* _Material provided_:
※

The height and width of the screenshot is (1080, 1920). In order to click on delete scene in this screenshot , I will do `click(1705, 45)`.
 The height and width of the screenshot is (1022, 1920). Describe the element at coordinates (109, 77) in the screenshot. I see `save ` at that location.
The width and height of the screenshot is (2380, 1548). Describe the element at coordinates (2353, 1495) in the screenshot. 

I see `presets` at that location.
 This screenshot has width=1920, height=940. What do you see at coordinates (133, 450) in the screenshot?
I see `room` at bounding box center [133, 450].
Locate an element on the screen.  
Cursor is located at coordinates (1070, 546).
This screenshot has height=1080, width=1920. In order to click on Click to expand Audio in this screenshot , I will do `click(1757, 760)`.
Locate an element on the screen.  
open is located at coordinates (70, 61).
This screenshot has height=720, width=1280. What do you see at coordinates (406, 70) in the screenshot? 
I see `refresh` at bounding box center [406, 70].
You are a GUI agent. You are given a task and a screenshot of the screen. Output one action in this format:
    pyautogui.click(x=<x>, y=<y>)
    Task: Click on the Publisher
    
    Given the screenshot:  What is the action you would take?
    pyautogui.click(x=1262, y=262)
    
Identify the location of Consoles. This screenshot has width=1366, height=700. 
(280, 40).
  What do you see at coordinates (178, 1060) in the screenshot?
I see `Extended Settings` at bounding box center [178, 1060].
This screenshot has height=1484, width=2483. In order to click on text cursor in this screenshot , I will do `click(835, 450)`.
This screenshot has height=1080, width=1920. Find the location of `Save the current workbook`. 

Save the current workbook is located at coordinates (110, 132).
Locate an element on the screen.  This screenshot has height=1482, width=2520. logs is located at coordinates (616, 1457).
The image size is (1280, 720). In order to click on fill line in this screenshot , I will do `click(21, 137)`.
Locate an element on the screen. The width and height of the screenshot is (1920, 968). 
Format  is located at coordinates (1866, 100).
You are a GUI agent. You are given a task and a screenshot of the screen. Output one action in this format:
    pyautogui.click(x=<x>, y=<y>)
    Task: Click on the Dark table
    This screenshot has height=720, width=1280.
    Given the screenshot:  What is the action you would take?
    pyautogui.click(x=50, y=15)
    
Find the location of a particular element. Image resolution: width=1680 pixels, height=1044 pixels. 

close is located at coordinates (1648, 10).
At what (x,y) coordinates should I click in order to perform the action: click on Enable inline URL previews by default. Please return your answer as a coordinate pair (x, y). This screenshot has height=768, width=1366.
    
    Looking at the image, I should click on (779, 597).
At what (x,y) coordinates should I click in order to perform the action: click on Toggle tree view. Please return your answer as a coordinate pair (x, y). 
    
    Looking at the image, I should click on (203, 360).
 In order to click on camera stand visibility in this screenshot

※

* _Problem statement_:
Render the material above as a Markdown table with the columns Row and Text. Put each nonblank line in its own row, numbered in order, and leave out the blank lines.

* _Result of this task_:
| Row | Text |
|---|---|
| 1 | The height and width of the screenshot is (1080, 1920). In order to click on delete scene in this screenshot , I will do `click(1705, 45)`. |
| 2 |  The height and width of the screenshot is (1022, 1920). Describe the element at coordinates (109, 77) in the screenshot. I see `save ` at that location. |
| 3 | The width and height of the screenshot is (2380, 1548). Describe the element at coordinates (2353, 1495) in the screenshot.  |
| 4 | I see `presets` at that location. |
| 5 |  This screenshot has width=1920, height=940. What do you see at coordinates (133, 450) in the screenshot? |
| 6 | I see `room` at bounding box center [133, 450]. |
| 7 | Locate an element on the screen.   |
| 8 | Cursor is located at coordinates (1070, 546). |
| 9 | This screenshot has height=1080, width=1920. In order to click on Click to expand Audio in this screenshot , I will do `click(1757, 760)`. |
| 10 | Locate an element on the screen.   |
| 11 | open is located at coordinates (70, 61). |
| 12 | This screenshot has height=720, width=1280. What do you see at coordinates (406, 70) in the screenshot?  |
| 13 | I see `refresh` at bounding box center [406, 70]. |
| 14 | You are a GUI agent. You are given a task and a screenshot of the screen. Output one action in this format: |
| 15 |     pyautogui.click(x=<x>, y=<y>) |
| 16 |     Task: Click on the Publisher |
| 17 |     Given the screenshot:  What is the action you would take? |
| 18 |     pyautogui.click(x=1262, y=262) |
| 19 | Identify the location of Consoles. This screenshot has width=1366, height=700.  |
| 20 | (280, 40). |
| 21 |   What do you see at coordinates (178, 1060) in the screenshot? |
| 22 | I see `Extended Settings` at bounding box center [178, 1060]. |
| 23 | This screenshot has height=1484, width=2483. In order to click on text cursor in this screenshot , I will do `click(835, 450)`. |
| 24 | This screenshot has height=1080, width=1920. Find the location of `Save the current workbook`.  |
| 25 | Save the current workbook is located at coordinates (110, 132). |
| 26 | Locate an element on the screen.  This screenshot has height=1482, width=2520. logs is located at coordinates (616, 1457). |
| 27 | The image size is (1280, 720). In order to click on fill line in this screenshot , I will do `click(21, 137)`. |
| 28 | Locate an element on the screen. The width and height of the screenshot is (1920, 968).  |
| 29 | Format  is located at coordinates (1866, 100). |
| 30 | You are a GUI agent. You are given a task and a screenshot of the screen. Output one action in this format: |
| 31 |     pyautogui.click(x=<x>, y=<y>) |
| 32 |     Task: Click on the Dark table |
| 33 |     This screenshot has height=720, width=1280. |
| 34 |     Given the screenshot:  What is the action you would take? |
| 35 |     pyautogui.click(x=50, y=15) |
| 36 | Find the location of a particular element. Image resolution: width=1680 pixels, height=1044 pixels.  |
| 37 | close is located at coordinates (1648, 10). |
| 38 | At what (x,y) coordinates should I click in order to perform the action: click on Enable inline URL previews by default. Please return your answer as a coordinate pair (x, y). This screenshot has height=768, width=1366. |
| 39 |     Looking at the image, I should click on (779, 597). |
| 40 | At what (x,y) coordinates should I click in order to perform the action: click on Toggle tree view. Please return your answer as a coordinate pair (x, y).  |
| 41 |     Looking at the image, I should click on (203, 360). |
| 42 |  In order to click on camera stand visibility in this screenshot |